Start of Block
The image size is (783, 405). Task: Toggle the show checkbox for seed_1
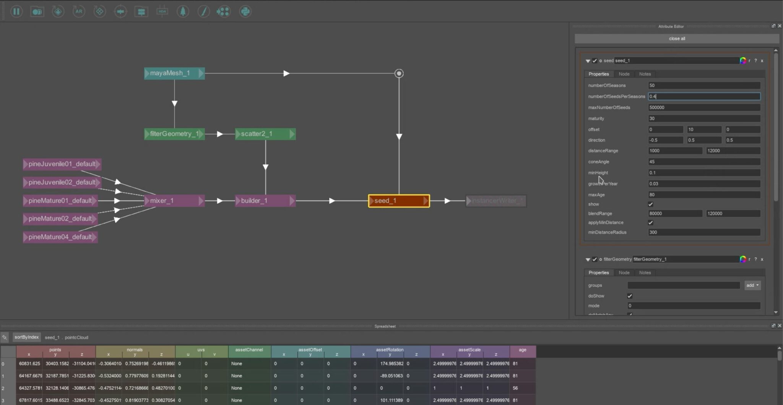click(650, 204)
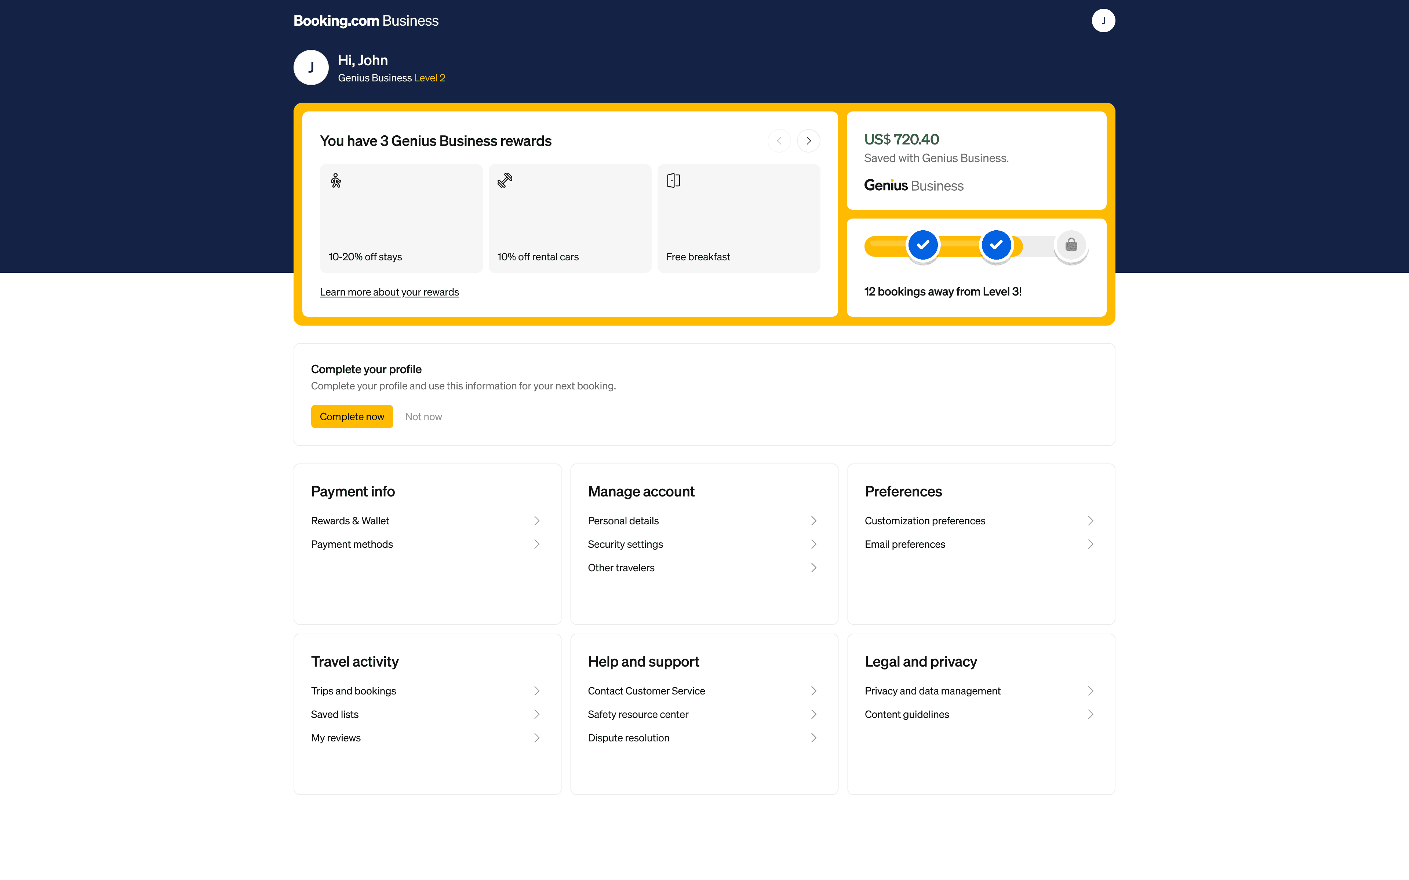Click the previous rewards arrow button

[779, 141]
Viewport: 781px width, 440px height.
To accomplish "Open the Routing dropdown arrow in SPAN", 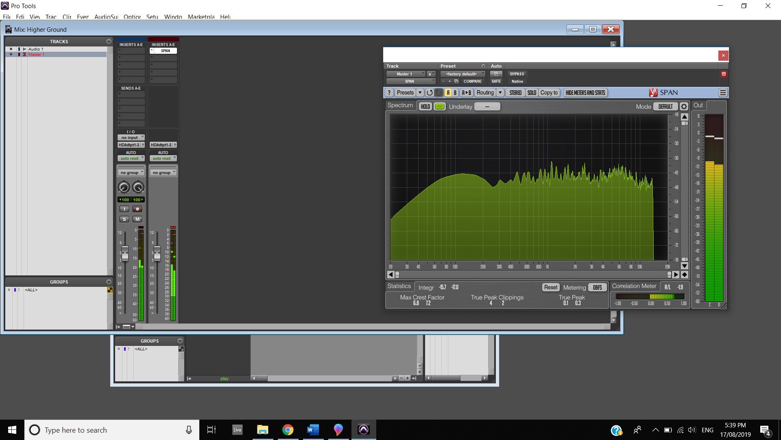I will [x=500, y=93].
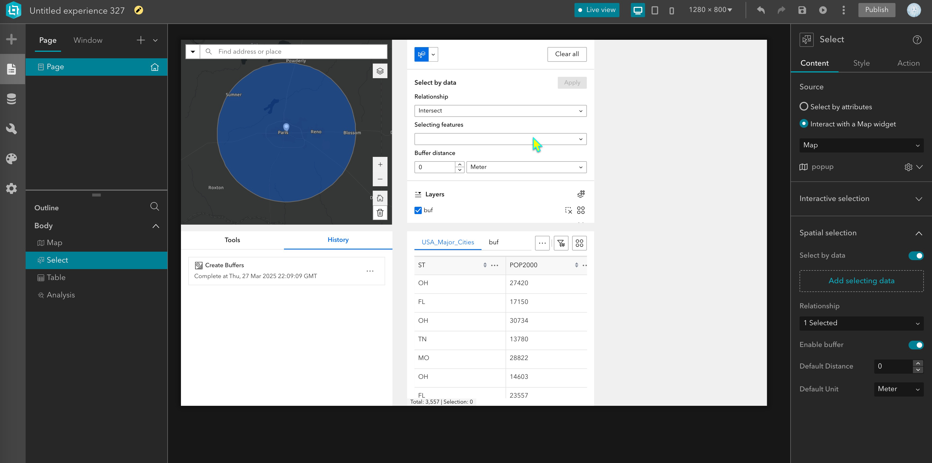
End of Block
EXERCISE | "Viewport: 781px width, 440px height." marks the last line to keep. Retype every line from the start of the entries through that one, exactly, and drop the pictures.

ANSWER |
The image size is (783, 405). Task: Toggle the show checkbox for seed_1
click(650, 204)
Click the previous rewards arrow button

[779, 141]
Viewport: 781px width, 440px height.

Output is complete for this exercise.